The student in the second row on the left side, right next to the aisle, is driving Enjolras crazy.

            She’s brilliant, he admits, as she aces their first exam with flying colors and blazes through an on-demand essay. In an afternoon class full of tired students majoring in other things who are scraping by because it’s mandatory, there are only a couple history buffs who clearly enjoy what they’re doing. But none of them have her characteristic boldness. Most are so unoriginal, he bemoans, slapping essay after essay into a pile, each one drenched in so much red ink it looks like he murdered someone on top of it. They have no idea how privileged and how easy they have it, he muses; they’re just dragging their feet without any purpose or any inkling of desire to go out and find it, instead chasing things that will only serve themselves and gratify five-minute longings.
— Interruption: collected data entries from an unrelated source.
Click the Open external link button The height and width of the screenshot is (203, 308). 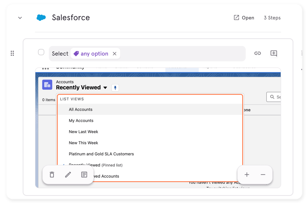coord(244,18)
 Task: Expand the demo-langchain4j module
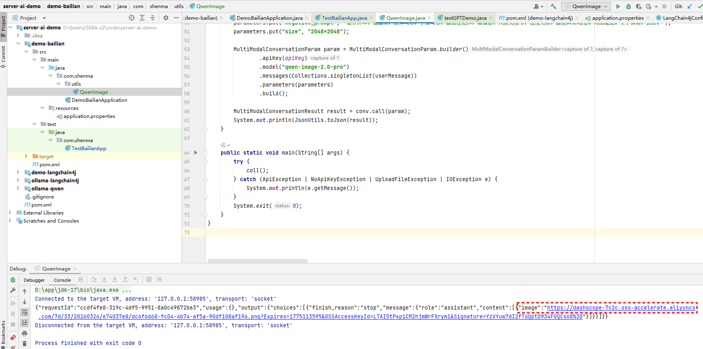(x=18, y=172)
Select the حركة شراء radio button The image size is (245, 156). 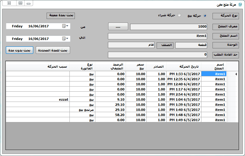pos(179,15)
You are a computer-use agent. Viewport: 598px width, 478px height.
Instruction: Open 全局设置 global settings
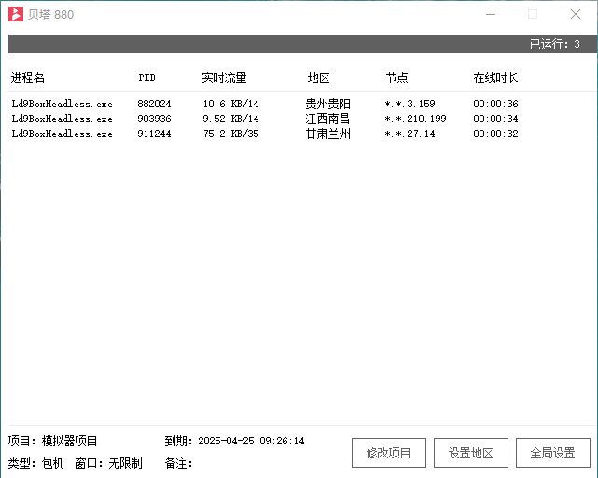[552, 453]
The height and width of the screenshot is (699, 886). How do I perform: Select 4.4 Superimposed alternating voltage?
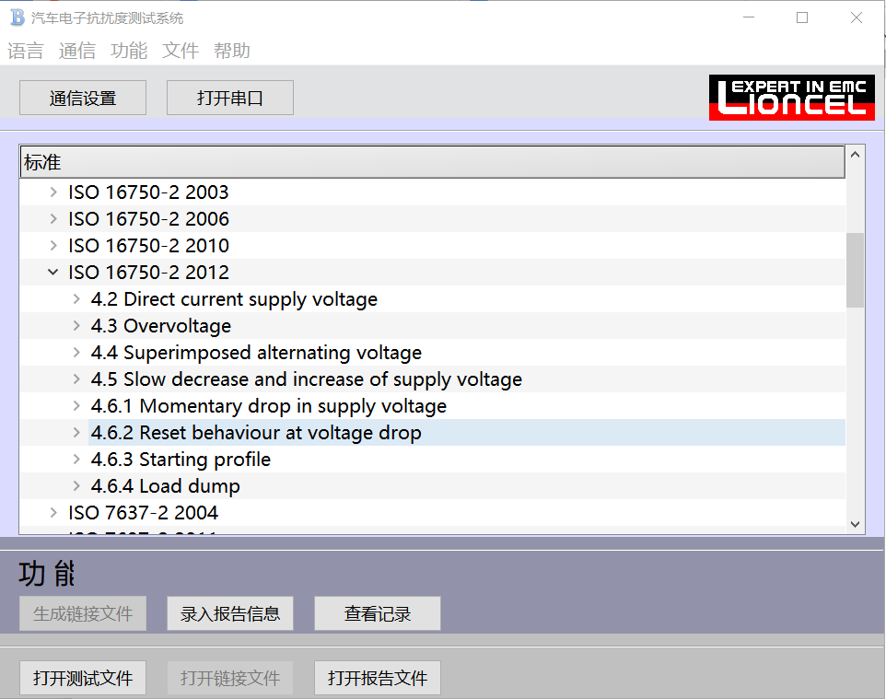point(256,353)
But her work is a breath of fresh air; it is crisp and matter-of-fact. He can imagine her so easily, tossing her inky waves back to glare at him as she fiercely enunciates each argument.

            That’s probably because he’s seen that image way too often in the past couple of weeks. To say she was tenacious would be a hideous understatement. She’s as stubborn as an ox and as inquisitive as a cat, and she seems determined to push every button she can find out of sheer contrariness, with witty side-remarks and the hints of a smirk perpetually lingering about her mouth.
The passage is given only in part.